Global analytics provider LexisNexis Risk Solutions has deemed that the gambling industry in the most at risk of money laundering, as a result of research contained within its newly published report.
Titled ‘On the frontline: The UK’s fight against money laundering,’ it comes at a time when the Gambling Commission is cracking down a number of operators for “systematic failings,” the most recent of which saw Ladbrokes Coral hit with the £5.9m penalty package.
According to the report one in three professionals within the industry believe it is the most at risk sector concerning AML failures, a number which rises to 41.9 per cent of those surveyed from other regulated industries.
A culture of internal complacency is pointed to as the biggest internal barrier to combating money laundering, stipulated as 39.2 per cent, with the same number stating UK regulations are only “somewhat effective”.
Furthermore, 82.3 per cent of gambling firms state that compliance budgets have significantly increased over the last two years, driven by added investment in technology that is aimed at tackling the problem.

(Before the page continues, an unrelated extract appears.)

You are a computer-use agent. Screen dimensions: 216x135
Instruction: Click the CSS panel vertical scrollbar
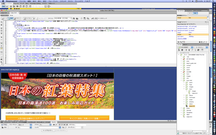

Michael Harris, director of financial crime compliance and reputational risk at LexisNexis Risk Solutions, explained: “The threat money laundering poses to the gambling sector is very real, and this fact is clearly recognised by those working within it too.

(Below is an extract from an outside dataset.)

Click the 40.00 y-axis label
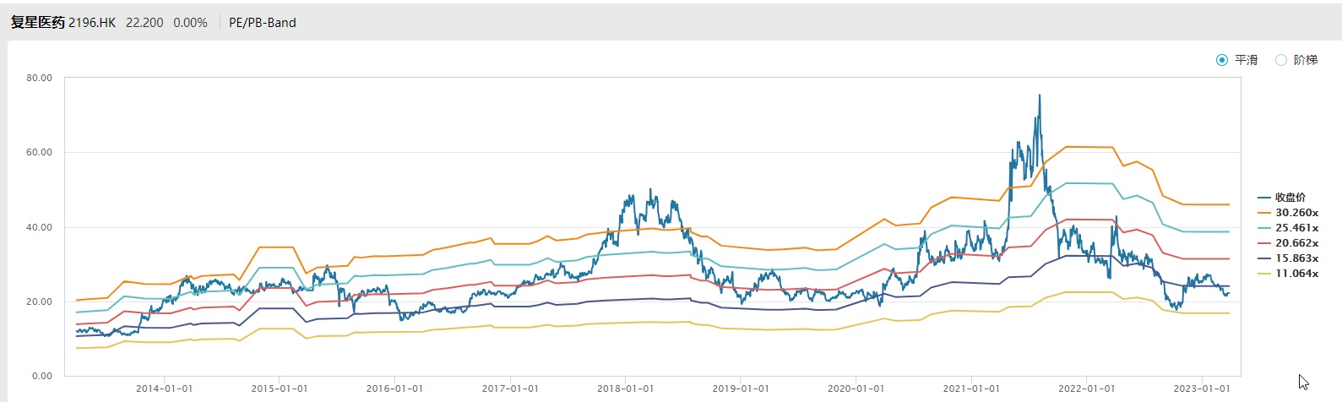This screenshot has height=402, width=1342. coord(39,227)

“The industry needs to take urgent steps to address this growing threat by ensuring that customer due diligence checks are conducted before allowing any gambling activity to begin, and, given the rise in online gambling, should consider embracing digital know your customer technologies.
“This, along with training those teams dealing with customers on the frontline to spot money laundering red flags and adopt a risk-based approach, gives gambling operators the best chance of fighting financial crime and meeting their legal obligations.”
Earlier this year the UKGC released its 2018/19 Enforcement Report titled ‘raising standards for consumers,’ intended as a support tool that the industry can use and digest the lessons to be learned for the future.
The watchdog stressed that £19.6m in penalties had been levied against firms for money laundering failures or not meeting social responsibility obligations.